A first step was therefore to declare null and void all contracts entered into between Jews and between Jews and others in the 60 days preceding the declaration of the Independent State of Croatia, if the value of the contract was over 100,000 Dinars and if it had not been subsequently approved by the Ministry of Justice.

Almost at the same time a law-decree was issued whereby all businesses that were entirely or partially owned by Jews as well as those in which one or more Jews were sitting on the Board of Directors or had managerial posts were considered Jewish.

That same decree ordered Jews, persons of Aryan origin joined in matrimony with Jews, foreign Jews who were on Croatian territory as of 5th June 1941 and Jewish businesses to report their assets as well as all changes of ownership that had occurred after 10th February 1941.

With this decree any alienation of Jewish property, as well as the transfer of Jewish businesses, of stocks, of shares in consortia and other property rights was made impossible, since any contract of whatever kind required the approval of the Ministry of National Economy.

Jewish businesses thus confiscated by the State might be managed by the State itself, or be either leased, sold or liquidated in favour of the Treasury.
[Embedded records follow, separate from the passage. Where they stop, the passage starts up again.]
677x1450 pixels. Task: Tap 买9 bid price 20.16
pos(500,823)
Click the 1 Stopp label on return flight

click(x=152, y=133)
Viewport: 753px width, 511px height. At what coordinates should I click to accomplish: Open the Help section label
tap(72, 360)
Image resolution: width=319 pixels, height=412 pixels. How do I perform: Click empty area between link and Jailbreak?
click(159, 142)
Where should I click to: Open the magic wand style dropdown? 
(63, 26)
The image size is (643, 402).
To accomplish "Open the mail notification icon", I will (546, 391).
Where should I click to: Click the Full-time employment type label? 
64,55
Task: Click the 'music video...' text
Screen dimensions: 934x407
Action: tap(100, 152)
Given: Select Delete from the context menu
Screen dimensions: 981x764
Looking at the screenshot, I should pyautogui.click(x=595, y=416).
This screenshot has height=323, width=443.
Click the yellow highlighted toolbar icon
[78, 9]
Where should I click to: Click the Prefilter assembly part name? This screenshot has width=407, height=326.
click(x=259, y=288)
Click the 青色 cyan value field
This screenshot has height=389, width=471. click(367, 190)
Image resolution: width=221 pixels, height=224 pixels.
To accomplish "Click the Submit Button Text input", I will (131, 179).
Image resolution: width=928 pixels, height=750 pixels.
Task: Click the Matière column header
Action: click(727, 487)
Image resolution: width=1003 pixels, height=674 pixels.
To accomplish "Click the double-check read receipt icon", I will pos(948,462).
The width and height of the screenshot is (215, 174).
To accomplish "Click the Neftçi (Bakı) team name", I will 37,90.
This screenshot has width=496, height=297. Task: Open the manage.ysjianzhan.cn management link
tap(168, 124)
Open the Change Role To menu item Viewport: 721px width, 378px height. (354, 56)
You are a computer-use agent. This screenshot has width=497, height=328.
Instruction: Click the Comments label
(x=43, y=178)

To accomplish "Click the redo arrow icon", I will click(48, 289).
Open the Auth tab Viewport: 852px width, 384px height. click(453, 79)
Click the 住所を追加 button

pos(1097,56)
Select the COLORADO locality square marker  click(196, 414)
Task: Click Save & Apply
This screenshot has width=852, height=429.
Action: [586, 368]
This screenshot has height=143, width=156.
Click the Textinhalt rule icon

The final decision in all these cases lies with the Ministry of National Economy.

Lastly, with the Decree of 10th October 1941, the authority on all matters concerning the estates of individual Jews or of Jewish businesses has been assigned to the State Department for Reconstruction which may, with a discretionary decision that admits no recourse, nationalize the assets of any Jew as well as of any Jewish business and determine what compensation, if any, shall be paid and how.

The estates thus acquired can be assigned to the Independent State of Croatia or to the State Department for Reconstruction.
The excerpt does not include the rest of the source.